Qui, alla fine di un sogno, sul morire di un’illusione che per secoli aveva avuto una forma ed era stata anzi realtà tangibile, memorabile punto d’incontro e convivenza, si conclude il grandioso romanzo di Andrić.
Difficile definire il genere cui potrebbe appartenere Il ponte sulla Drina: l’opera di Andrić oscila tra il romanzo storico e l’epopea epica, filtrando lo scorrere del tempo attraverso la lente della narrazione romanzata, della proliferazione di racconti che tendono ora al realistico ora al fantastico. Nel suo libro Andrić fonde la tradizione del romanzo occidentale con la favolistica orientale, le vicende burrascose dei popoli slavi con la saggezza e l’imperturbabilità del mondo arabo e islamico. Proprio come il ponte sul fiume Drina, Andrić collega tra loro due mondi confinanti, due culture diverse e conflittuali, e però complementari.

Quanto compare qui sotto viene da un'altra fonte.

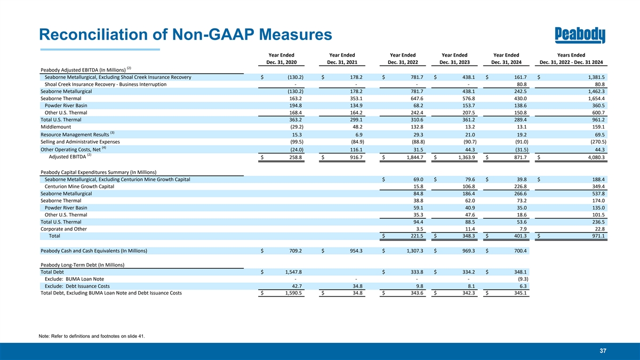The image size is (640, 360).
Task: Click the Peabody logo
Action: pos(580,35)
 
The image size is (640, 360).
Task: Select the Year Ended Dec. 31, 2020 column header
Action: pos(282,59)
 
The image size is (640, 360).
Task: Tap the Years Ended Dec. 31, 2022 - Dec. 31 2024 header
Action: pos(571,59)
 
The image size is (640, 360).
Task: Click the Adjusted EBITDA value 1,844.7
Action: pos(415,157)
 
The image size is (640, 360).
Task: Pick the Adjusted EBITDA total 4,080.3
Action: pos(596,157)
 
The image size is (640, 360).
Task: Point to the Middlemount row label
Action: pos(55,127)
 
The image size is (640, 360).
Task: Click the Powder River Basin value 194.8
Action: pos(295,106)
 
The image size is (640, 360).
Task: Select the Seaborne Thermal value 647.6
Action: pos(417,98)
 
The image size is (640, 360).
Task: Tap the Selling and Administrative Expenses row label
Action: pos(80,142)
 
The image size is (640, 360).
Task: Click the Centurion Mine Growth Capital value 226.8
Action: pos(520,186)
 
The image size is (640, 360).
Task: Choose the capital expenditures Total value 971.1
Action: pos(598,236)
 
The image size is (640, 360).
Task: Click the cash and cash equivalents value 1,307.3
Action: pos(415,251)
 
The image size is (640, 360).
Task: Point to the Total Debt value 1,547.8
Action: pos(293,272)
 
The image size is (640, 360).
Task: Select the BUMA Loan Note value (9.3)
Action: pos(523,279)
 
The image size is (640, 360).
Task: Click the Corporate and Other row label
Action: pos(63,229)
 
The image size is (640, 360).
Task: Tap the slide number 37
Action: pos(603,351)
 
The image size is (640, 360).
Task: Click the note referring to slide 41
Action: pos(92,337)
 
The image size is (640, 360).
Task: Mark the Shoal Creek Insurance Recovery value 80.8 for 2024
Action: pos(522,84)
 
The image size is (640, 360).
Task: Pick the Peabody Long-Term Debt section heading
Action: pos(82,265)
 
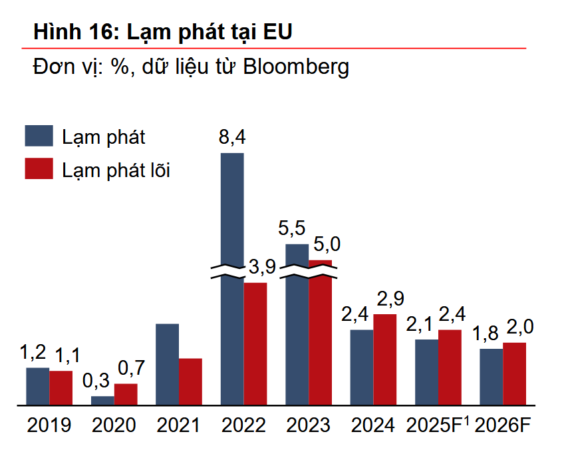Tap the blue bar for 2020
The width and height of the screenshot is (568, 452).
[x=102, y=400]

E su ogni vicenda domina il ponte di Mehmed Pascià, simbolo di quanto al mondo è – o piuttosto, era – considerato “sacro”, frutto non soltanto della fatica degli uomini, ma anche e soprattutto del volere divino: un omaggio dato agli uomini in cambio della loro dedizione e del loro valore, un “dono di Dio”, un tesoro terreno da preservare e custodire con cura – elemento quasi soprannaturale che né la forza della natura né la violenza dell’uomo avrebbero mai potuto rovinare o distruggere. Quando il ponte subisce l’attacco della guerra e ne risulta ferito, sfiorisce purtroppo anche l’idea che abbia qualche ragione di esistere questa presunta sacralità – da non collegare per forza ad alcunché di religioso, ma piuttosto a un’idea di “uomo” legata al suo essere spirito, oltreché carne –, si sperde come cenere al vento l’idea che esistano cose, costruzioni e valori che l’odio e la violenza non dovrebbero mai provare a toccare.

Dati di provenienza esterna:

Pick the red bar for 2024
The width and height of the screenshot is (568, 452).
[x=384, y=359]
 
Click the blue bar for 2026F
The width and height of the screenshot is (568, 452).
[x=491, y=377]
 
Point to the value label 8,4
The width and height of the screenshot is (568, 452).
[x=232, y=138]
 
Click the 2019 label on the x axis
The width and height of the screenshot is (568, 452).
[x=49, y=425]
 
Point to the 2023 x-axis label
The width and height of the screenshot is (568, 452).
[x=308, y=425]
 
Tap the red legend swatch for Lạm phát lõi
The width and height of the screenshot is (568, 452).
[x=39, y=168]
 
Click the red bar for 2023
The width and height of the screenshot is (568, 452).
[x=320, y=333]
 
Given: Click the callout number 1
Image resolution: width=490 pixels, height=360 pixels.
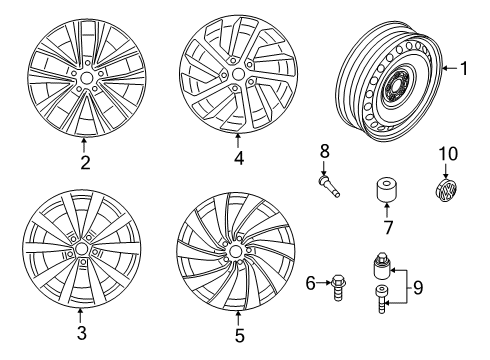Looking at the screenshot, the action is (464, 68).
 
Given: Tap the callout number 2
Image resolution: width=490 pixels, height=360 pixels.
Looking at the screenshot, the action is (85, 162).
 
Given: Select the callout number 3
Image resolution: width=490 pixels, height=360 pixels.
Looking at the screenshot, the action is (81, 332).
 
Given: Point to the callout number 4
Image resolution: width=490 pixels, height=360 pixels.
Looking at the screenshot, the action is (239, 158).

Oggi sappiamo che il ponte sulla Drina è stato investito anche da altri periodi di dolore e morte: dopo il 1914 furono distrutti altri due pilastri, poi ricostruiti; la Seconda Guerra Mondiale se ne prese altri 5; e nel 1992, infine, durante la Guerra di Bosnia, il ponte e Višegrad furono teatro di orribili episodi di pulizia etnica.
Chissà, però, cosa potremmo dire se anche a noi, un giorno, capitasse di stare seduti sul “sofà” del ponte Mehmed Paša Sokolović di Višegrad, con lo sguardo fisso oltre le montagne o perso tra mille giri di cielo, appoggiati al saldo parapetto di pietra, e con la Drina sotto di noi, vicina eppure lontana. Forse diremmo che al mondo c’è troppo dolore e che l’uomo, nei secoli dei secoli, sembra sempre portato a fare più il male che non il bene; ma potrebbe anche darsi che lì, in quel preciso istante, pensassimo che ciò che è distrutto si può poi ricostruire, e che quel che ora è diviso pure un giorno potrà essere riunito, e infine “che la vita è un miracolo impenetrabile, perché si consuma e si disfà incessantemente, eppure dura e sta salda «come il ponte sulla Drina».”